Tidak. Kita tidak akan belajar
mantra pengasihan atau ajian Semar
Mesem. Tapi biokimia. Satu-satunya cabang ilmu yang menjawab pertanyaan di
atas dengan lugas tanpa keterlibatan puasa dan doa-doa. Menurut biokimia, Cinta
adalah cara alami agar manusia tidak punah. Pemicu prokreasi. Ya kapan sih alam
basa-basi?
Ilmuan Helen Fisher, dari
Universitas Rutgers, punya teori 3 tahap, 7 hormon.
Tahap Pertama: GAIRAH
Ini adalah tahap pertama dari
cinta. Didorong oleh hormon seks, testosteron dan estrogen; baik pada pria
maupun wanita. Awalnya, semata-mata nafsu. Hanya perlu 2 menit bagi tubuh untuk
melepaskan hormon seksual.

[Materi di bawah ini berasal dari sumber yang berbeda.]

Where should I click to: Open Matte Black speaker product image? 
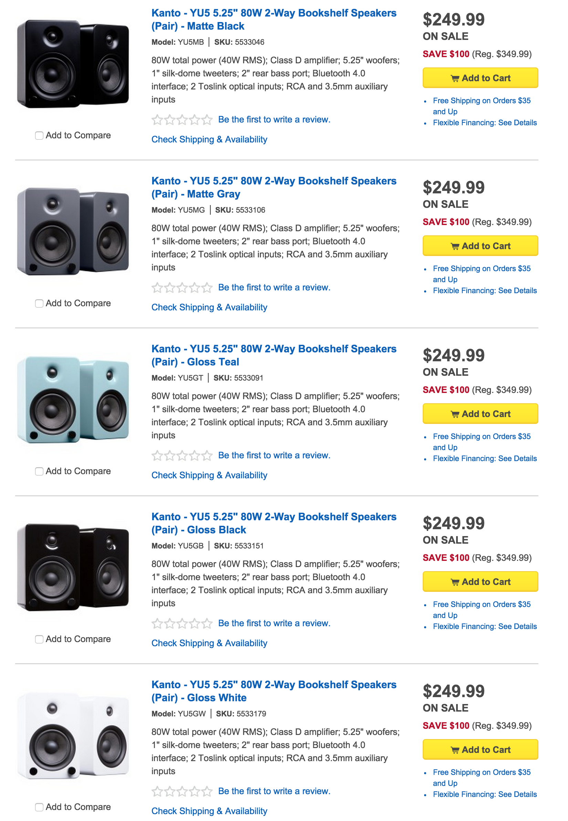(x=73, y=64)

Lalu, apa yang memicu gairah?
Penelitian Psikologi
meyakinkan bahwa 55% gairah dipicu oleh penampilan, gerak tubuh, dan
preferensi. Tiga kriteria ini kemudian diatur lagi oleh kromosom warisan kedua
orangtua. 38% dipancing oleh nada dan kecepatan berbicara. Lalu 7% sisanya oleh
apa yang dikatakan seseorang.
Doa-doa dan kemampuan merayu
seseorang menguasai 45% kemungkinan timbulnya gairah. berat badan, penampilan,
harta, preferensi seksual, dan ilmu hitam menguasai hingga 55% kemungkinannya.

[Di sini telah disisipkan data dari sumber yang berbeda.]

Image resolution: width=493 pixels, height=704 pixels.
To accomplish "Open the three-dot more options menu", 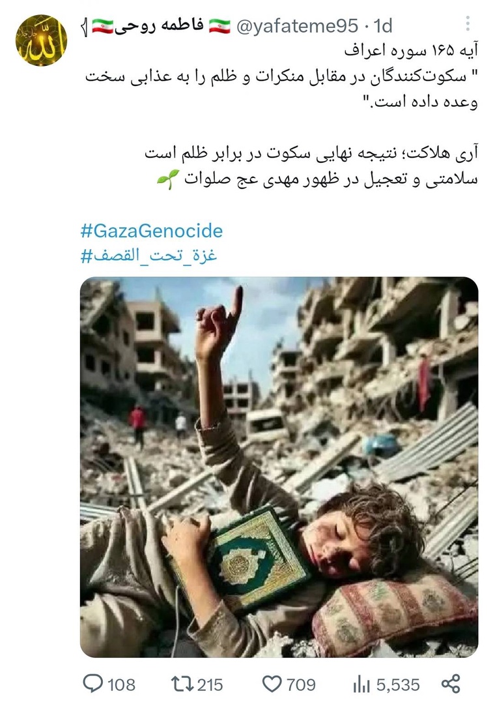I will (x=468, y=24).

Tidak salah kalau ustadz ganteng yang pandai bicara mudah sekali dicintai
banyak orang.
Tahap Kedua: KETERTARIKAN
Ini adalah tahap menakjubkan
di mana kita betul-betul jatuh hati. Semua hal adalah soal orang yang kita
sukai. Sampai susah mikir yang lain. Tiga neurotransmitters yang terlibat di
tahapan ini terdiri dari: Adrenalin, Dopamin dan Serotonin. Ketiga substansi
ini bisa diproduksi 20 hingga 40 menit sejak kita merasakan pemicunya.

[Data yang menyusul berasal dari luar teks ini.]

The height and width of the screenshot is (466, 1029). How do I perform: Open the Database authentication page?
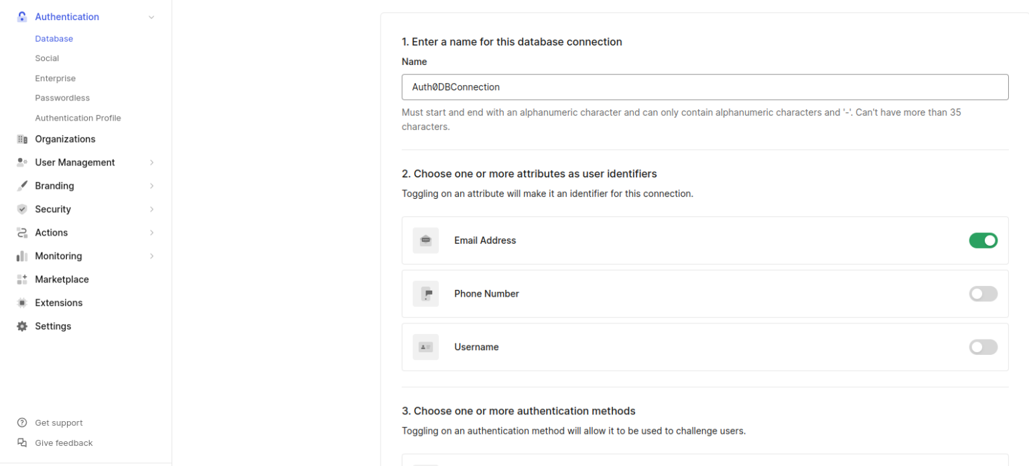(x=54, y=38)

Ketertarikan akan mengaktifkan
respon stress manusia. Meningkatkan kadar adrenalin dan kortisol dalam darah.
Alhasil, efek kupu-kupu di perut, deg-degan, berkeringat dan mulut cenderung
kering. Peningkatan dopamin menimbulkan efek kepuasan yang memuncak. Efek yang
sama saat menggunakan kokain. Efek ini berakibat meningkatnya pelepasan energi,
berkurangnya nafsu makan dan tidur, pikiran lebih fokus pada hal-hal kecil
terutama yang menyangkut orang yang kita sukai. Lalu serotonin. Ini adalah zat
yang bertanggung jawab pada munculnya “si dia” secara terus-menerus dalam
pikiran.
Dalam tahap ini juga muncul
“cinta buta.” Dopamin dan Serotonin mampui mengelabui nalar. Mengubah citra dan
persepsi. Mengaburkan logika, seperti orang dalam pengaruh obat-obatan
psikotropika atau ramuan mantra pengasihan. Yang tadinya tidak suka. Jadi suka.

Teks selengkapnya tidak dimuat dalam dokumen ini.